O Guilhermino sabia bem que cada vez havia menos peixe, a ganância do negócio estava a transformar o mar num deserto. Desde que tinham começado a usar as redes de arrasto que tudo destruíam, a sobrevivência de muitas espécies estava ameaçada. “Malditas redes, mil vezes malditas” e escarrou com força, enquanto fixava o olhar no voo rasante de uma gaivota a escassos centímetros da água.
Embora não estivesse sol, já não fazia frio e decidiu tirar o casaco e o impermeável que o tinha protegido da humidade. Assim sentia-se mais à vontade, mais livre. Era por isso que gostava de pescar, mesmo que não apanhasse peixe. Só a sensação que era estar junto ao mar, aquele mar imenso que tinha atravessado dúzias de vezes a bordo dos barcos mercantes onde trabalhara. “Vida dura, meses e meses sem vir a casa, os filhos pequenos, que nem me conheciam quando chegava”, agora podia gozar a merecida reforma e a pesca era mais que um entretimento, era uma forma de estar na vida.
A cana começou a vergar, estremeceu várias vezes e manteve-se dobrada. Com uma velocidade pouco própria para a sua idade, levantou-se e deitou-lhe a mão. Ficou tenso, ansioso até sentir mais alguns puxões dados pelo peixe no outro extremo da linha.
Durou muito tempo a batalha entre estes dois seres, um apenas queria o troféu, o outro lutava pela vida. Valeram todos os truques, todas as manhas, todas as experiências vividas.
O Guilhermino perdeu a noção do tempo que levou até trazer o peixe para junto da pedra, já nem sentia os braços de cansaço, doíam-lhe as pernas do esforço e sentia o suor a escorrer pela cara e pelas costas abaixo.
O peixe, um exemplar soberbo, veio finalmente à tona extenuado com a luta, fazendo brilhar a sua ilharga prateada. Depois de o encostar à pedra, o pescador baixou-se, estendeu a mão e enfiou-lhe dois dedos pelas guelras. Num último esforço puxou-o para seco, desequilibrou-se e caiu para trás, ficando sentado na rocha com o peixe entre as pernas.
Foi o momento decisivo, os dois contendores olharam-se nos olhos, o peixe agonizava em estertores, o Guilhermino arfava devido ao esforço. “Lá entre os teus, também és um velho como eu, se calhar ainda mais velho. Não mereces esta sorte”.

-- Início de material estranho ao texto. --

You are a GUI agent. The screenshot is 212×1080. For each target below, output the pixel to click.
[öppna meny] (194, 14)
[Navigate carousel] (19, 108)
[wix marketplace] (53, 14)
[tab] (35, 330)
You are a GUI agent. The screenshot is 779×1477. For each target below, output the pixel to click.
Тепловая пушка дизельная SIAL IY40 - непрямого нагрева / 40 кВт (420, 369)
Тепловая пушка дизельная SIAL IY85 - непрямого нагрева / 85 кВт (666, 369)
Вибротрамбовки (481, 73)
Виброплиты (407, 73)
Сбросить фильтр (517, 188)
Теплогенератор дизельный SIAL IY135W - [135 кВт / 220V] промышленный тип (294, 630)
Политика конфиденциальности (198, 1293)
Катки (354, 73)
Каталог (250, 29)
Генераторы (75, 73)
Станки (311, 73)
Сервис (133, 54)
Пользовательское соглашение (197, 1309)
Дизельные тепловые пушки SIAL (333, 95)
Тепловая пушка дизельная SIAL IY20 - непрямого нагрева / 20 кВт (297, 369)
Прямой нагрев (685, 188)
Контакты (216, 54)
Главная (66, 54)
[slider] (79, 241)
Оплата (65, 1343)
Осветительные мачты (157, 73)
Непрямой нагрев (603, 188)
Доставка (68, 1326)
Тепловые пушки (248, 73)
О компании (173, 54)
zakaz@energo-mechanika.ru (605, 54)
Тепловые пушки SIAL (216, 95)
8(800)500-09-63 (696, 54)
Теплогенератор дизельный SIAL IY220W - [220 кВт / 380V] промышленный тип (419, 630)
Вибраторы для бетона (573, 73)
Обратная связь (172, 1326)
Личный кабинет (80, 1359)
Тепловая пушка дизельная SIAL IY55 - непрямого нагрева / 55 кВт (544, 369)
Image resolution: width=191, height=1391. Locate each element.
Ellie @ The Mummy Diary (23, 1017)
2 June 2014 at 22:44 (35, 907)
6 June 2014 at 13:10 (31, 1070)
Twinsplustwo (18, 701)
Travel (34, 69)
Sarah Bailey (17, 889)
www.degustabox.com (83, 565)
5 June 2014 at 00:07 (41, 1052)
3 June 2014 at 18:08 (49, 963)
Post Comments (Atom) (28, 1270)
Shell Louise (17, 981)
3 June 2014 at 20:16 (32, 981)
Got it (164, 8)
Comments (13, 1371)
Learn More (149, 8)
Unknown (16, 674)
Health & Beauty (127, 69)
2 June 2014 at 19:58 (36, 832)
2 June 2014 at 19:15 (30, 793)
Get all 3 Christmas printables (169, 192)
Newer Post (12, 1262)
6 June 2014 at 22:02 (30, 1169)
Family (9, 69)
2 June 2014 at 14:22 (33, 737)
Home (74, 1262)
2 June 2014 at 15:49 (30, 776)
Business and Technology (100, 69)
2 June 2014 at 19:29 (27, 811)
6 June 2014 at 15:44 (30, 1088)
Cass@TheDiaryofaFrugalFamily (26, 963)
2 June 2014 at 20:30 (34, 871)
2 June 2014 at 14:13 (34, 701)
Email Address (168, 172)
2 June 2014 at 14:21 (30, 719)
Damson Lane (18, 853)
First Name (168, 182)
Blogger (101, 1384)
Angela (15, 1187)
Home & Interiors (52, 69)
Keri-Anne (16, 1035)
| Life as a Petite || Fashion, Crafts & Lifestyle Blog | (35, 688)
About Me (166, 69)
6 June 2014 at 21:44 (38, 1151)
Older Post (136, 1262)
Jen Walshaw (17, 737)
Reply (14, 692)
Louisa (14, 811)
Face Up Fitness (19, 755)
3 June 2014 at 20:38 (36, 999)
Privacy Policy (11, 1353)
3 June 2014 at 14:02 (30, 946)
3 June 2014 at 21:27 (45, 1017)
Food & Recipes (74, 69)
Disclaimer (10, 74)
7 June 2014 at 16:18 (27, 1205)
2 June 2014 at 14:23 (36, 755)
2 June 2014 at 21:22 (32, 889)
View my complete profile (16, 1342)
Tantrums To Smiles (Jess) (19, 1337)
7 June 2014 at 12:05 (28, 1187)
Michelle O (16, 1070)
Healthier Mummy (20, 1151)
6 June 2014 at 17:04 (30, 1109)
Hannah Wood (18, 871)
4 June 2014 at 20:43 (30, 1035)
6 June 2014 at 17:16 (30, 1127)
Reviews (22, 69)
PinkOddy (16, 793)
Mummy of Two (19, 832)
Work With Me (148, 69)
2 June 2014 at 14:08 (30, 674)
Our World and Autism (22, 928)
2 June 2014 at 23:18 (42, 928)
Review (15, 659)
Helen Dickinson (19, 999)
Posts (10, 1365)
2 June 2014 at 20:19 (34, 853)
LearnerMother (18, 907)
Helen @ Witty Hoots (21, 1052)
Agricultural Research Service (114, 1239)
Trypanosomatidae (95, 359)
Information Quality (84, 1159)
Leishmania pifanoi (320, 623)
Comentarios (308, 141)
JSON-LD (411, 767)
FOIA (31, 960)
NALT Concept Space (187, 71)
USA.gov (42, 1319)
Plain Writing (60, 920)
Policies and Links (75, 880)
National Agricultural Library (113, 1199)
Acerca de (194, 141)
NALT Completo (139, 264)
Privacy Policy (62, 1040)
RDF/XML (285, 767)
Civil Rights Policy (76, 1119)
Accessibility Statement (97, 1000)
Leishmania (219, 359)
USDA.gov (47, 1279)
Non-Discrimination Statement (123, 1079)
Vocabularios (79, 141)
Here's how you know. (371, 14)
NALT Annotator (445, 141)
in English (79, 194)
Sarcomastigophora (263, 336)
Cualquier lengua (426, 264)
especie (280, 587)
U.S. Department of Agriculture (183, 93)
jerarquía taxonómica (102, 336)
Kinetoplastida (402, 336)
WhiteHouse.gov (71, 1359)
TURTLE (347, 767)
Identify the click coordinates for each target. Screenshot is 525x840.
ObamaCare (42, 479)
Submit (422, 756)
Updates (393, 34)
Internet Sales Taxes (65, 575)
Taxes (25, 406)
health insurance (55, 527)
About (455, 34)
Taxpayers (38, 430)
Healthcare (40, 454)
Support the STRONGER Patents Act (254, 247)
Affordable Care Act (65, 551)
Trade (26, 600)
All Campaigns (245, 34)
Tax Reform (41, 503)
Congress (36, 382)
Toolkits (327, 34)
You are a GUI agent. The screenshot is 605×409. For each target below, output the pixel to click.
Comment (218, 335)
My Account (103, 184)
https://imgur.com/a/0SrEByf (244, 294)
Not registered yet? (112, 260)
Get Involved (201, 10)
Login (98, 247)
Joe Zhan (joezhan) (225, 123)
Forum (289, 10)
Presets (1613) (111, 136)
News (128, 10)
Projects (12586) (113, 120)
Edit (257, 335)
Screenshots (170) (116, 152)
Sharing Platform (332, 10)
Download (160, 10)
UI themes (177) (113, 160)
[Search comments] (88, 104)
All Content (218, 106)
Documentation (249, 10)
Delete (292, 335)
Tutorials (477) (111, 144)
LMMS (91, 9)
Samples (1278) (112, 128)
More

Retirou-lhe o anzol fortemente cravado na mandíbula, pegou-lhe outra vez pelas guelras, tomou-lhe o peso e voltou a pousá-lo suavemente na água.
O velho robalo ventilou lentamente, agitou-se, mas não se afastou. “Vai-te embora, és livre, não voltes a cair no engano, vai”. Com uma palmada da poderosa barbatana caudal, ganhou impulso e afundou-se majestosamente. Duas lágrimas rolavam pela cara do Guilhermino que as limpou com as costas da mão.
Levantou-se penosamente, mas com um sorriso na cara enrugada “ora, para que é que precisava de um peixe tão grande, só para mim e para a Lurdes? Ia ser um desperdício, mais vale assim”.